I'm serious. The show's become the story of the tyrant, not of the hero. This is fascinating, actually. It's not what I'd expected at all and it certainly allows more character growth than you'd get in the completely static Kenshiro. Raoh's not stupid. He's just a monster. Raoh's the one who gets all the epic fights, although admittedly it takes a while for him to meet an opponent powerful enough to last more than a couple of minutes against him. Raoh's the one who gets the character development. Raoh's the one who'll have to re-examine his principles on being taught that kindness and compassion aren't the weaknesses he'd always thought, although you'll be startled by the conclusion he reaches.
Kenshiro, in contrast, just wanders around having random encounters until it's time to face his big brother. It thus makes sense that when they finally meet, the tables have been turned and there's nothing Raoh can do except flee and make plans for what to do next. Your hero must always be the one who struggles and Raoh becomes, effectively, the evil hero.
I like what this fourth chunk is doing. The way it twists itself around to become the story of Raoh isn't what I'd expected. I just wish it could have gone a bit faster, that's all. They've hit the hundred episode mark and that's an awful lot of, basically, the same thing over and over again. It's repetitive. They've done fantastically at keeping it alive and fresh, but it's still repetitive. Kenshiro kills unimaginable post-holocaust bastards who were oppressing people. That's the formula. There's some interesting character work, but it's at its best when furthest from the default setting of stoic mega-muscled death machines. (They're human, but they're death machines.)

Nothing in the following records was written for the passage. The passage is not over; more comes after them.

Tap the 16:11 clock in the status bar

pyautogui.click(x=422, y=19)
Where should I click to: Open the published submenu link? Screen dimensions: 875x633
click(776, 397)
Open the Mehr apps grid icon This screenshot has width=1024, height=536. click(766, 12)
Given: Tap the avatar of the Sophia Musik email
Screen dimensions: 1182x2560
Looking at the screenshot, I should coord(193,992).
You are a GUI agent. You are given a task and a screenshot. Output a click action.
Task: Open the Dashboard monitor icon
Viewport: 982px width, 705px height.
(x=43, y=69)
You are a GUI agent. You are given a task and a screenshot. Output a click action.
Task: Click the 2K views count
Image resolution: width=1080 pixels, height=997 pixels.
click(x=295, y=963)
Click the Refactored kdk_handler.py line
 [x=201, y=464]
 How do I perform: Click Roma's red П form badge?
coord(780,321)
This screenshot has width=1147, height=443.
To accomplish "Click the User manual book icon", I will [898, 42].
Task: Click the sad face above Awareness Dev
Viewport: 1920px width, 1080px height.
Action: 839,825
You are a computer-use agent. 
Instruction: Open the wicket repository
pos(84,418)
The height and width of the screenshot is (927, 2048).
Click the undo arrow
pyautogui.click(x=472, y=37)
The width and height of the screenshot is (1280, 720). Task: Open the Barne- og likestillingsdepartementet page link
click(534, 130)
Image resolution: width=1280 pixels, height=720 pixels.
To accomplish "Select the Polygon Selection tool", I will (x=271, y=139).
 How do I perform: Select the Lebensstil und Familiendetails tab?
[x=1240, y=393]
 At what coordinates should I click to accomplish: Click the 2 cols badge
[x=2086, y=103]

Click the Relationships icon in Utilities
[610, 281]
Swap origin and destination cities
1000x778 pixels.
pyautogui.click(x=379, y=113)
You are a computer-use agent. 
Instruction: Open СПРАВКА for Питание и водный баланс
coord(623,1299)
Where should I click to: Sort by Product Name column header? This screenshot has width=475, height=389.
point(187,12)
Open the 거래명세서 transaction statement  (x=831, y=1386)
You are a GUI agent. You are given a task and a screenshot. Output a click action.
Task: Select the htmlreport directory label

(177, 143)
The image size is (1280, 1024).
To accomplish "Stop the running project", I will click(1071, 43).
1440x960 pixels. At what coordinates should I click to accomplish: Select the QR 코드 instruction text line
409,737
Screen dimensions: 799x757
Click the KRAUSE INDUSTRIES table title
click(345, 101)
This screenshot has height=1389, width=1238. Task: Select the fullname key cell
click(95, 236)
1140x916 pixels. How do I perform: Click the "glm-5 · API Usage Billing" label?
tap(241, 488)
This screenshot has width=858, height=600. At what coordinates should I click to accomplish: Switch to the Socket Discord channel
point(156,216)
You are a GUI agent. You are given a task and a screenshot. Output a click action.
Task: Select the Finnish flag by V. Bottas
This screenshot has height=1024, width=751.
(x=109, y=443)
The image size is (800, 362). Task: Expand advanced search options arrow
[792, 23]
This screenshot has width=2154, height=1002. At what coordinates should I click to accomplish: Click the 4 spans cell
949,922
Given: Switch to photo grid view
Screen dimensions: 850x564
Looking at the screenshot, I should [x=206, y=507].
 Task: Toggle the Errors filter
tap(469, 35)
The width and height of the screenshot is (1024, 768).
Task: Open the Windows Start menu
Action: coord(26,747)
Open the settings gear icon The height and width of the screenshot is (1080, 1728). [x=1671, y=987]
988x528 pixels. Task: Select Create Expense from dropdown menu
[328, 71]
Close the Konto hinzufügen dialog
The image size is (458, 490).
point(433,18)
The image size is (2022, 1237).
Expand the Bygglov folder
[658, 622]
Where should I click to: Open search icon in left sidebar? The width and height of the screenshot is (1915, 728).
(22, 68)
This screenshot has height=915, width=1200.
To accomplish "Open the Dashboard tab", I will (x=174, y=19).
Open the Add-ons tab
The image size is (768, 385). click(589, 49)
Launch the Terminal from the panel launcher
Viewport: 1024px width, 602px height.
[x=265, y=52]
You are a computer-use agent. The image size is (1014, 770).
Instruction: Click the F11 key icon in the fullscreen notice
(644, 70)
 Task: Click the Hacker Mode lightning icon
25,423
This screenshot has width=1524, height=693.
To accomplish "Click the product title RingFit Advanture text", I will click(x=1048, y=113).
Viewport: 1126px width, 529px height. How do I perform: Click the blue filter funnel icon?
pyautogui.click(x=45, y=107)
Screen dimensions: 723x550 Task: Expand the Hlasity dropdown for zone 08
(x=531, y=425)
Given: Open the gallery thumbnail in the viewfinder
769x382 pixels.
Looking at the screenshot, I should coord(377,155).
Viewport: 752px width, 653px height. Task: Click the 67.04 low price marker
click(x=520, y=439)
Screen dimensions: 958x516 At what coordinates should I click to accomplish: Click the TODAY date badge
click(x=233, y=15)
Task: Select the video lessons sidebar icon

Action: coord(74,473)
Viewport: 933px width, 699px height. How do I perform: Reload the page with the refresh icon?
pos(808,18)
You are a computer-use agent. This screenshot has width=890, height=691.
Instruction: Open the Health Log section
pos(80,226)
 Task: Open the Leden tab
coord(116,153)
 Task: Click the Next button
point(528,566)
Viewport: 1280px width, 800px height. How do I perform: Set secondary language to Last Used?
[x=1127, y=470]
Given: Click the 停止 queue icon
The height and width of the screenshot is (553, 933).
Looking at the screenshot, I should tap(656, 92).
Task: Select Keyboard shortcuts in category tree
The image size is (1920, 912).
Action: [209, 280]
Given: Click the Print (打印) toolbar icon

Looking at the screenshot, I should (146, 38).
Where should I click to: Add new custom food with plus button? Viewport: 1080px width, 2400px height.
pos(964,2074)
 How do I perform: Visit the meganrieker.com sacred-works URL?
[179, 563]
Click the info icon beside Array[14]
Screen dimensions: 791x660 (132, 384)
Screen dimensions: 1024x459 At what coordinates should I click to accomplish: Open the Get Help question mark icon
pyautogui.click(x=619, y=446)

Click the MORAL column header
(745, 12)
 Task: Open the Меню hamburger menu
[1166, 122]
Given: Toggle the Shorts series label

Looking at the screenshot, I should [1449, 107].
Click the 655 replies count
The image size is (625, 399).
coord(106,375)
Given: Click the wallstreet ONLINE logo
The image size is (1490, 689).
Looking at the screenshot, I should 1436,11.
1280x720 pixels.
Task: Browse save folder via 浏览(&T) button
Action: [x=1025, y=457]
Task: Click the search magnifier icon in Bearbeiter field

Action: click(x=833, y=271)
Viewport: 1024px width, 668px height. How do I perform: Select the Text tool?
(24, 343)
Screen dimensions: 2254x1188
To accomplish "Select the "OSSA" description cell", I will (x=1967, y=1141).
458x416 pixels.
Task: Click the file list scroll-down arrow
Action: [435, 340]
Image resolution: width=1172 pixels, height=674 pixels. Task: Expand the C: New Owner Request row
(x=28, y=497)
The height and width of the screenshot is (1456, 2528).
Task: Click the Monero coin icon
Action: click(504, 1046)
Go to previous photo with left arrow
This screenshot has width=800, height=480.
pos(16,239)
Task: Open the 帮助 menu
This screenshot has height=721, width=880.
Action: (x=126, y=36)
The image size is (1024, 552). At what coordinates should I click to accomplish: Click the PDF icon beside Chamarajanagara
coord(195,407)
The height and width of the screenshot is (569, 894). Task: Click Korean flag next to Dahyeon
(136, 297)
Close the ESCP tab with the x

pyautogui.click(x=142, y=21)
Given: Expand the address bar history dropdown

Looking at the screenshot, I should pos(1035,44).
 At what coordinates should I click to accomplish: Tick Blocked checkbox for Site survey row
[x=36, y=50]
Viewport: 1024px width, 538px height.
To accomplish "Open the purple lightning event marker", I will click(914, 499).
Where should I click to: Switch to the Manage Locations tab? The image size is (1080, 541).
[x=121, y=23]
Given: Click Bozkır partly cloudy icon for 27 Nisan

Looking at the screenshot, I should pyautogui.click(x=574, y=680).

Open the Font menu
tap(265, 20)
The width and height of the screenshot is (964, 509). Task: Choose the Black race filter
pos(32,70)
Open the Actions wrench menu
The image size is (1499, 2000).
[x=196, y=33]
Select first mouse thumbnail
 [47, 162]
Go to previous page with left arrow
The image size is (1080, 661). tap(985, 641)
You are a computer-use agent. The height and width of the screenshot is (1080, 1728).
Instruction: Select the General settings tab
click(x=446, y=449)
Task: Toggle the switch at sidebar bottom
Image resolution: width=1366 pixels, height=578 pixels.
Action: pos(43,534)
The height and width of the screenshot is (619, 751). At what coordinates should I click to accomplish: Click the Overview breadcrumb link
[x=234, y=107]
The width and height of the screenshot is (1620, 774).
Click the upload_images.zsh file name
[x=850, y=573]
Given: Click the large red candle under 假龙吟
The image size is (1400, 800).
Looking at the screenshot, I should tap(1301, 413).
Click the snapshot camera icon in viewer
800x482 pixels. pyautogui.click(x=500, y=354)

It's also slow. You could turn this chunk into a movie. You'd have to be a bit clever in how you adapted it and you'd probably have to tuck and tweak, but it certainly didn't need 27 episodes. Admittedly I admire the way the show knows its pace and is willing to let something build and build, but that doesn't explain the recaps and flashback episodes. I'm also not wild about their use of a certain female character, who's an idealised plot trophy rather than a person, but it's not as if the show hasn't had more dynamic female characters in the past.
I also haven't mentioned the new opening and closing themes, which aren't fit to shine the shoes of the Crystal King songs in episodes 1-82 ("Ai wo Torimodose" and "Yuria...Forever"). They're okay, but they're skippable. The theme for Fist of the North Star 2 made me laugh, though.
In summary, the show's still good. It's slow-moving and you can see they can't keep this up forever, but even a hundred episodes in, they're still finding new angles on the formula. For example, I like their twisting of democracy (episode 91) and the bath-crazed tyrant in the town where everyone's dying of thirst (episode 83). Children defending Fudo from Raoh is also one of the show's more striking images. Kenshiro still has his occasional taste for poetic justice, which is amusing, and he even gets blinded for a few episodes. Occasionally I'd wish that the show would hurry up, but I still admire it.